Is cramming the night before ever a good idea?

Rarely. A late cram tends to trade sleep for a shallow, short-lived recall, and a tired brain performs worse in the room. A short review to settle the mind is fine, but the real work should be done across the days before. Protecting the night's sleep usually helps more than one extra hour of study.

My child gets very nervous. Should we skip practice tests to avoid stress?

The opposite, in gentle doses. Avoiding practice keeps the exam an unknown, and the unknown is what feeds the nerves. Low-key practice papers at home, treated as rehearsals rather than judgements, build familiarity and confidence. By the third one, most of the fear of the format has worn off.

How do I help with a subject I'm not confident in myself?
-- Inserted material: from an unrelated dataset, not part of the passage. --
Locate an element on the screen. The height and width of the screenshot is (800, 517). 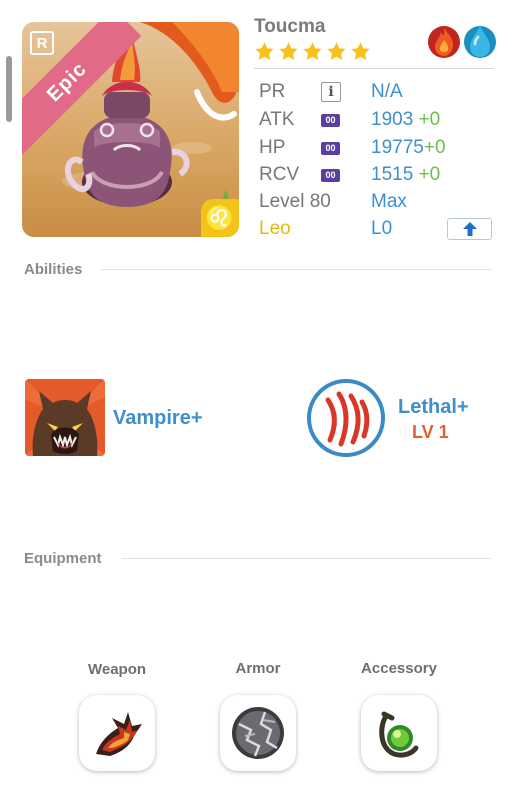
armor-slot is located at coordinates (258, 733).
You don't need to teach it. Ask your child to explain the topic to you as if you know nothing, since teaching it back is one of the strongest ways to learn. If real gaps show up that neither of you can close, that's the point where an educator can find and fix the root cause quickly.

Do you help with NAPLAN and selective or scholarship exams?

Yes. We support children from Foundation to Year 10 in Maths and English, including NAPLAN-style preparation and dedicated selective-entry and scholarship practice. We use past-paper style material so children get comfortable with the format and timing well before the real thing.

How much notice do we need before a test to make a difference?

Even a week or two of short, regular sessions helps far more than a single big push. That's usually enough to find the main gaps, do a couple of practice papers, and settle the nerves. For bigger goals like selective or scholarship entry, starting terms ahead gives the best results.